Players and members of the Walkus family pose with Gil's no. 10 shirt on the ice.

Players and members of the Walkus family pose with Gil's no. 10 shirt on the ice.

Warriors notch seven in memorial game

Full stands in Port Hardy for the 3rd annual Gilbert Walkus Jr. memorial hockey game.

Gazette staff

PORT HARDY—The Warriors notched up another win for Gilbert Walkus Jr. at the former number 10’s memorial game last weekend.

The Don Cruikshank Memorial Arena stands filled up Saturday afternoon to watch the Port Hardy Warriors face off against the Port Hardy Bulls in the 3rd annual memorial game.

After the Warriors’ Brian Texmo welcomed the crowd, players and spectators observed a minute’s silence before Walkus’s son Braden won the ceremonial puck drop and went one-on-one with Bulls goalie Colin Hunko, stylishly shimmying before bring the puck across to his right and slotting home.

He then moonwalked back down the ice to the cheers of the appreciative crowd.

At one stage, it wasn’t certain that the Walkus family, now living in Vancouver, could make the game. The Warriors surprised the family by offering to pay for Braden’s bus ride.

Braden’s mom Crystal went one better, surprising the Warriors by driving up for the game. “Bray[den] kept bugging me to come, so in the end I just drove up to surprise these guys,” she said. “I’m so happy to be here.”

The players made it a great game for the spectators, the 7-2 score belying how tight the game was for long periods.

After a scrappy start from both teams, the Warriors seemed to settle first but couldn’t find a way through the Bulls’ defence. The Bulls began crafting their own chances, getting the puck into the Warrior’s zone but unable to find clear shots.

Then the Warriors’ Shelby Cockell came alive and broke the deadlock with 12:14 on the clock.

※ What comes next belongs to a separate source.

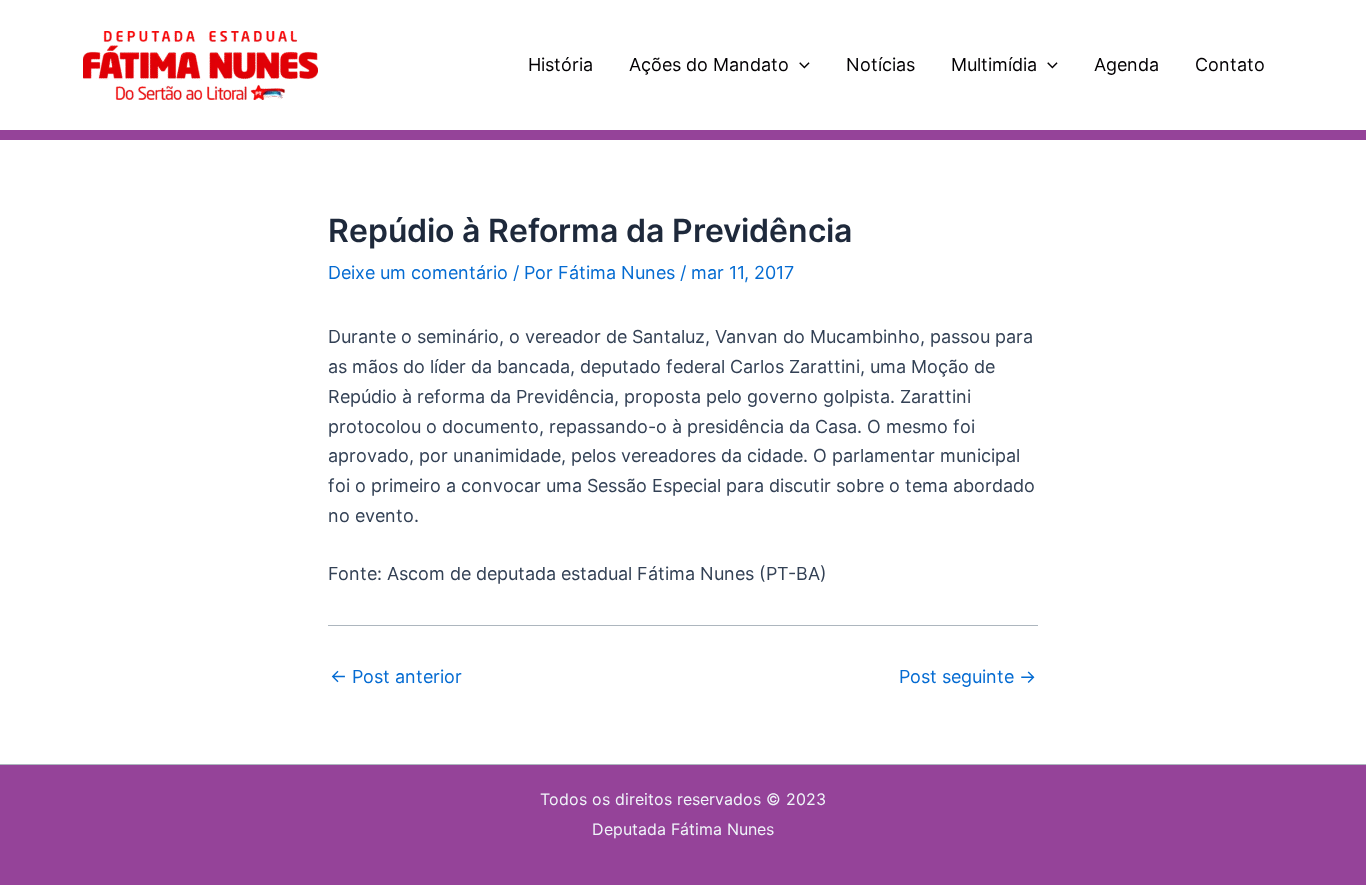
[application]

A long pass straight up the middle by Brett Demoe split the Bulls’ defence and Cockell pounced on the puck to slot home.

Twenty seconds later, he repeated the feat with a carbon copy of the first, Eddie Walkus the supplier this time.

Six minutes later, Cockell completed his hat trick with a clinical solo effort.

The Bulls can never be accused of a lack of heart, and Cockell’s third seemed to shift the Bulls’ game up a gear. Surging forward with a purpose, the Bulls began linking up in the final third, forcing the Warriors onto the back foot and finding more chances.

They were rewarded with two minutes left in the period, Shawn Desrosiers supplying Brad Zealand with a shot, Zealand making no mistake with the finish.

A minute later, the Bulls were right back in it as a rare defensive error from the Warriors led to a second goal. Lucas Noel pounced on a Warriors defenceman who was a little overconfident in turning his back while taking the puck behind his own goal.

Noel stripped the puck and supplied Richard Burgess, who cooly put the puck into the roof of the net just before the ice-cleaning break.

The second half was a tight, end-to-end affair, both sides carving out half chances.

It took thirteen minutes to break the impasse, and even then it took a double penalty on the Bulls before Texmo reopened the Warriors’ account with a goal-seeking missile on the power play.

Then the floodgates opened, as Walkus bundled one in, Corey Swain added another, and Walkus struck again to make it seven.

As Texmo said after the game, “It was good hockey. There was some good forechecking and backchecking. We started playing more as a team towards the end.”

Both sides came to play, and it made for a entertaining game to watch. Immediately after the final buzzer, both teams took to the ice with members of the Walkus family for photographs, and front and centre was the No. 10 jersey of the man it was all about.

From the turnout and the players’ obvious respect, it was clear that this is one legacy that will last on the North Island for a long, long time to come.